My heart dropped in my throat,” yup this is going to a whole other level, and yes I’m scared.” I thought
We all spend the next 8 weeks preparing for this appointment. From telling each of us what we had to do to me practicing the questions every night (even though I could bring them in with me) I was also thinking the three of us could take turns asking the questions…. nope.
I was the one who was going to be asking the questions and talking to the doctor with my parents and therapist siting listening and asking backup questions if they had to. My heart was sinking now, being a sensitive person who cries a lot, especially when it comes to my disability, this was going to be hard. I was also told that the conversation between the doctor and I was going to get recoded- I really had to try to keep it together. How the heck was I goanna do this.
The day came. My anxiety was off the wall, my emotions were running extremely high and my nerves were driving me crazy-just what I needed. Driving up to the appointment I was ok, but when we walked in the office, it hit me for real.
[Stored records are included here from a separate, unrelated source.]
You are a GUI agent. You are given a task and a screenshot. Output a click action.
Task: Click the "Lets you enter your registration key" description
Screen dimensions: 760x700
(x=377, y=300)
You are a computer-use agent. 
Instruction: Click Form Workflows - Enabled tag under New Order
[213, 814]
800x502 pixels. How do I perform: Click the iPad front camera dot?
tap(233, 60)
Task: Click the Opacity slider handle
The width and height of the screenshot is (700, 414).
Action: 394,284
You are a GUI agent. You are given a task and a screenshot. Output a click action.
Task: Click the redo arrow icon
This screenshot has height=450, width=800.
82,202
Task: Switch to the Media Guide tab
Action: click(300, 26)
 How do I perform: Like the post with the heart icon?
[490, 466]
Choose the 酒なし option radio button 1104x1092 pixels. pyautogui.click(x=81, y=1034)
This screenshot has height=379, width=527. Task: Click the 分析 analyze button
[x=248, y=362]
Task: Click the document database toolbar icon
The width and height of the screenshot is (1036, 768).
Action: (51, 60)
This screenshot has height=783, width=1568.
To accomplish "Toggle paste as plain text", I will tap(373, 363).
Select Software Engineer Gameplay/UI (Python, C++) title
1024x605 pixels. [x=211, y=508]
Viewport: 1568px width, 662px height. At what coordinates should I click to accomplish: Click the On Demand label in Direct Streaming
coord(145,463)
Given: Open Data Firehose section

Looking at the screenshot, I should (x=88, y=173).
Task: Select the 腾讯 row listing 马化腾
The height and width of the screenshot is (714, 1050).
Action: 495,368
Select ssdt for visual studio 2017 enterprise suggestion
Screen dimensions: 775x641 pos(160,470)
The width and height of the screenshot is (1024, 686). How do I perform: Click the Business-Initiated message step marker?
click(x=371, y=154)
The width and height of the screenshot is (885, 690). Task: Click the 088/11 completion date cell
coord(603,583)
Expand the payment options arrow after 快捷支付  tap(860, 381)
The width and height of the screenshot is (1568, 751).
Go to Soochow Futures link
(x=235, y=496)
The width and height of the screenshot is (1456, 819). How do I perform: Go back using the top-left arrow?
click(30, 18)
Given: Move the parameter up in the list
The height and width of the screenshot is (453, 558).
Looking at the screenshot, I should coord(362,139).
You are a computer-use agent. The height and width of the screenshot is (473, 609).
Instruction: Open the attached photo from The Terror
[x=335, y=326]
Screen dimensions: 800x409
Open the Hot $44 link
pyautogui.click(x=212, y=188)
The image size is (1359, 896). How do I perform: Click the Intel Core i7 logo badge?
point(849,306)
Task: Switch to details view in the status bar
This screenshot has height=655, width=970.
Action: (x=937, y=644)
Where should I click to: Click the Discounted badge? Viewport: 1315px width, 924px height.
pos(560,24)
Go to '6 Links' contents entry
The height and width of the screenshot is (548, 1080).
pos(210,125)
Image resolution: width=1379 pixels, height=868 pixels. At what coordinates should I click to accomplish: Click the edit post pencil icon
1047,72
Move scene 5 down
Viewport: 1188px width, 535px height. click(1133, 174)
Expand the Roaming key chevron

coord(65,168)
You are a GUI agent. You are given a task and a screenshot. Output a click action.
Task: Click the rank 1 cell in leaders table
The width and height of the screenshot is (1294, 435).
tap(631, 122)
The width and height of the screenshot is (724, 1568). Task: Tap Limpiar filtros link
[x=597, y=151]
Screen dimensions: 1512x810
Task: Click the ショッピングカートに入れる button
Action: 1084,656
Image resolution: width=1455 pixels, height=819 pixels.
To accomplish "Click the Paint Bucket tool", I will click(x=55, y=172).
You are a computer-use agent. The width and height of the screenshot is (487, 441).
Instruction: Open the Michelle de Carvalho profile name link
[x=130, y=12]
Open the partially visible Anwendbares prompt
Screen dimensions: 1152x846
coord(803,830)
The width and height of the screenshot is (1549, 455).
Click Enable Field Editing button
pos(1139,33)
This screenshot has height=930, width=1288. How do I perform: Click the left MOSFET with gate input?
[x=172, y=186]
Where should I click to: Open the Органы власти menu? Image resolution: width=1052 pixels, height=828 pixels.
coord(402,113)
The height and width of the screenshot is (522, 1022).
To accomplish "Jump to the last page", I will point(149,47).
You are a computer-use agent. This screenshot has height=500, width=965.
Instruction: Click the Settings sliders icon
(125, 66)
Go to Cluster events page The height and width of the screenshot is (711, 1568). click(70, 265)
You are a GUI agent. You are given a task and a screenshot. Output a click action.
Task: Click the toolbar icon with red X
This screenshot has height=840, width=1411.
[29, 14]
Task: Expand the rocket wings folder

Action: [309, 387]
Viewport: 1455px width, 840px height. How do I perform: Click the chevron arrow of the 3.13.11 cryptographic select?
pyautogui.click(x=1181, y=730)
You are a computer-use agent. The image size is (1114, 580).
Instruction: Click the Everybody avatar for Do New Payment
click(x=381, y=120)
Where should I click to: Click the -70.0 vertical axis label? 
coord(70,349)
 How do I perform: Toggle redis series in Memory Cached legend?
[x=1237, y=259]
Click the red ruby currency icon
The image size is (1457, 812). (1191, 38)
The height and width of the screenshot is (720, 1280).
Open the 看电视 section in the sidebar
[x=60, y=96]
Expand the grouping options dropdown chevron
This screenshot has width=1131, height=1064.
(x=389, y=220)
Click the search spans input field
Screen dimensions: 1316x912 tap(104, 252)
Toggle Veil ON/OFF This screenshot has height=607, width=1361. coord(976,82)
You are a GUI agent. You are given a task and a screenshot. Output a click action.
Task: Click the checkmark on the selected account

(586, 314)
I ‘m actually going to do this.
I can’t believe I’m doing this.
I also called my aunt every day, I would say to her “I’m going to the neurologist in a few days for my consultation.” Hoping that on the day if my appointment, she would call me to wish me good luck…. she didn’t, I kept waiting for that call during the 15 minutes we were all siting in the lobby doing updated paperwork, it never came through.
I didn’t show it, but deep down I was mad.
It was time for me and all of us to go in the room. I was antsy, not knowing what to expect. I mean yeah, I know she’s a doctor who knows her stuff and all that, but I still expected cheap, short answers to every single one of my questions.
I didn’t get those kind, though.
I got raw, honest, no crap and real answers to every question.
It still took every ounce of energy in me not to cry. Especially when she was telling my story.
After we were done though, I couldn’t help but still be mad at my aunt for not calling me. I had every right to be mad honestly, I called her every day and remined her over and over that I was going to this appointment and expected her to call me. She didn’t. Yet, she expected me to call her after I got out to tell her how I did.
I remember walking out into the lobby, burying my face in my therapist’s chest, I started to cry.
My doctor let me know something that made me forget about the betrayal and anger I felt about the fact that my aunt never called.
“Can I tell you something.” She asked
“um…. sure. “
“I’m proud of you.”
That’s it. After hearing that all my anger was washed away, and I walked out of the office happy/
It meant a lot to hear the doctor that I’ve been with since I entered this world say she was proud of me. Sometimes, you may think people aren’t watching you, but the truth is, they are.
Having the freedom to talk about my disability the right way has given me the ability to educate others when they ask, I feel like I know what I’m taking about now, I don’t have to sit at a computer for hours educating myself. When I talk about it now, it’s unreal to hear myself say it, even using the medical terms.
Don’t ever be afraid to go get educated by a doctor if you need to. It doesn’t make you dangerous, it doesn’t make you weak. It only makes you stronger as a person. And you never know who’s lives you will touch with your story one day. So, if you need to go, go! It will give you more freedom then you could ever think.